How can one be patiently impatient? Scripture encourages us to be patient as we wait on the Lord to act. It reminds us that God works on God’s time, not ours. The bible is filled with centuries between the announcement of God’s promise and its fulfillment.
At the same time, the prophets and our Lord Jesus Christ command us to be aware of injustices in the world and act speedily to do something about them. To paraphrase James, faith without works is dead, so get on with it. Jesus has told you what to do, so do it. It feels like God wants us to be patient with ‘him’, but snap to it in our own lives.
God is not slow to act, but when centuries pass before big things happen, it makes one wonder. God is more actively engaged in our lives than we can possibly imagine. What seems like slowness is the hard work of preparing the way for the time to be right for the big event to unfold. Why so long? Because God never compels but only invites, and it takes stiff necked humans a long time to get the idea.
It took Jacob fourteen years to mature from selfish, conniving young adult to responsible, God fearing leader of his large family. It took the people of Israel four hundred years to be ready to venture from Egypt to the promised land of Canaan. It took a thousand years of learning from the time of David for the world to be ready for the promised son of David and Son of God to be born in Christ Jesus. It’s been two thousand years since then and we are still unwilling to follow in the way of love that Jesus pioneered and commanded us to take as bearers of the good news of life in abundance for all. We are slow, stubborn, willful creatures, are we not?

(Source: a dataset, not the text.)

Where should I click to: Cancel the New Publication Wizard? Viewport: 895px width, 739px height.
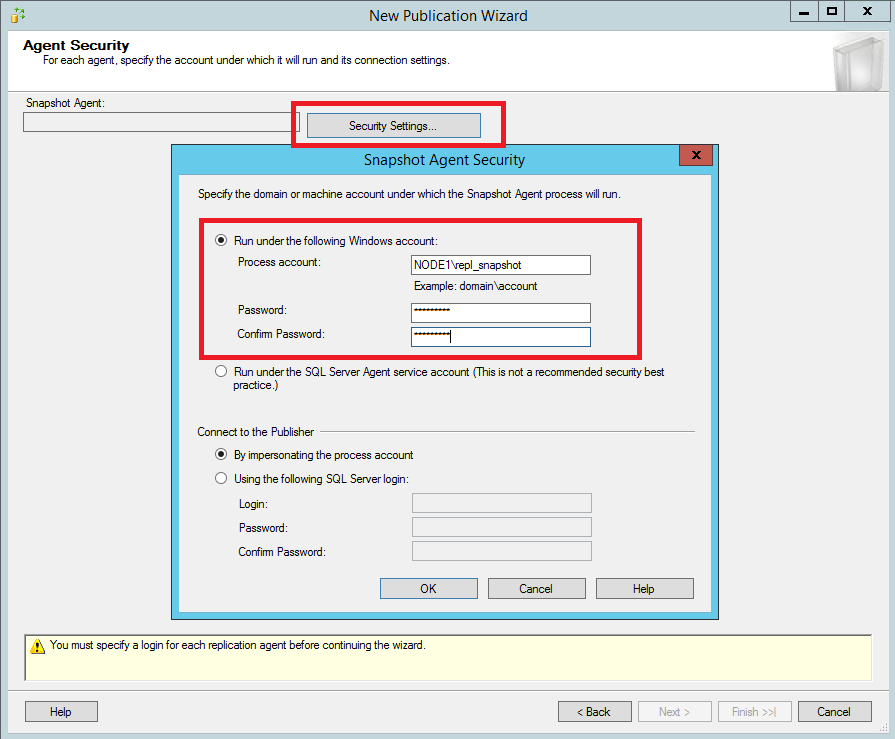(x=834, y=711)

In the meantime God is more active in the affairs of the world than is easily recognized. Miracles, if you will, are not rare but common. Despite of our inclination toward greed, selfishness, and self righteousness; despite our desire to seek vengeance instead of justice; despite our abuse of creation without concern for what it will do to future generations; despite our willingness to kill one another in senseless wars and domestic violence; despite it all and more, humanity inches forward towards becoming more moral beings.

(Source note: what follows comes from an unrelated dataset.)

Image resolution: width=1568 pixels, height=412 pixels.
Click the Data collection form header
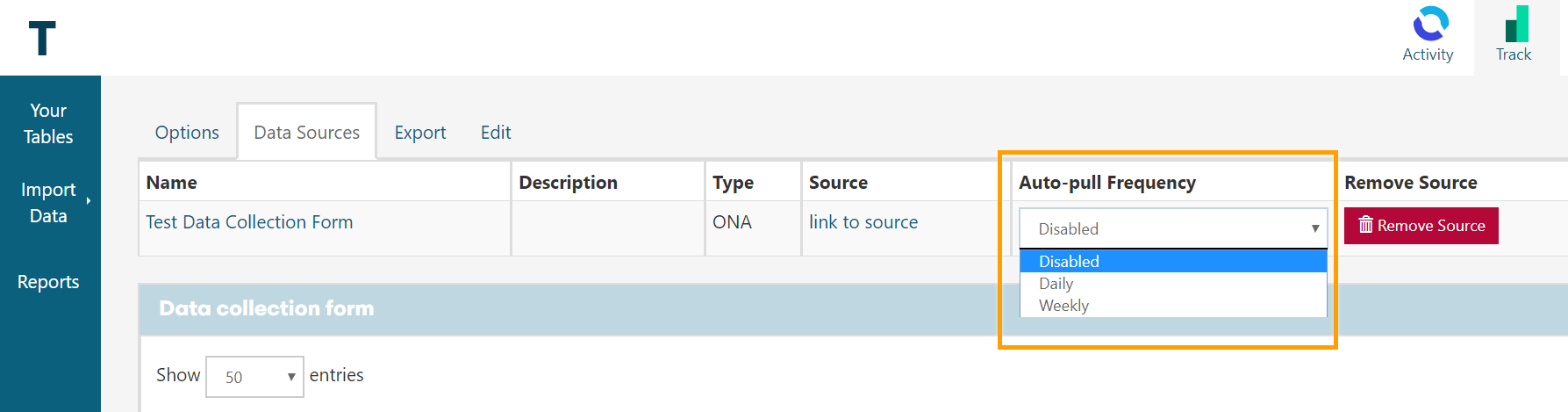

When is the time to act?, asked the apostle Paul. Now is the time for today is the day of salvation. Does that mean the end is near? It’s not for us to ask, not for us to speculate. It is for us to bear the light of Christ, however we are able, to shine the light of the kingdom of God that is right here, now to illuminate the way of love for others to follow, if they will. That is our work. No follower of our Lord Jesus Christ will be measured by how successful they were, they will be measured only by whether they bore the light as best they were able.
And the end times? The question still remains. Are we in the end times? Yes we are, as the theologians say, in the already but not yet; we who bear the light of Christ are already walking in the kingdom of God, though not in its fulfillment. As Paul wrote, now we see through a glass darkly but then we will see clearly. When is that? I am in my eighties: for me the end time is visibly near. It’s the same for all of us regardless of age, but youth sees the end as far away, of no immediate concern. The elderly are not so naive. It’s not ours to worry about the end of time, it is ours to be aware of our own time on earth, and the responsibility we have to point others to the way of love.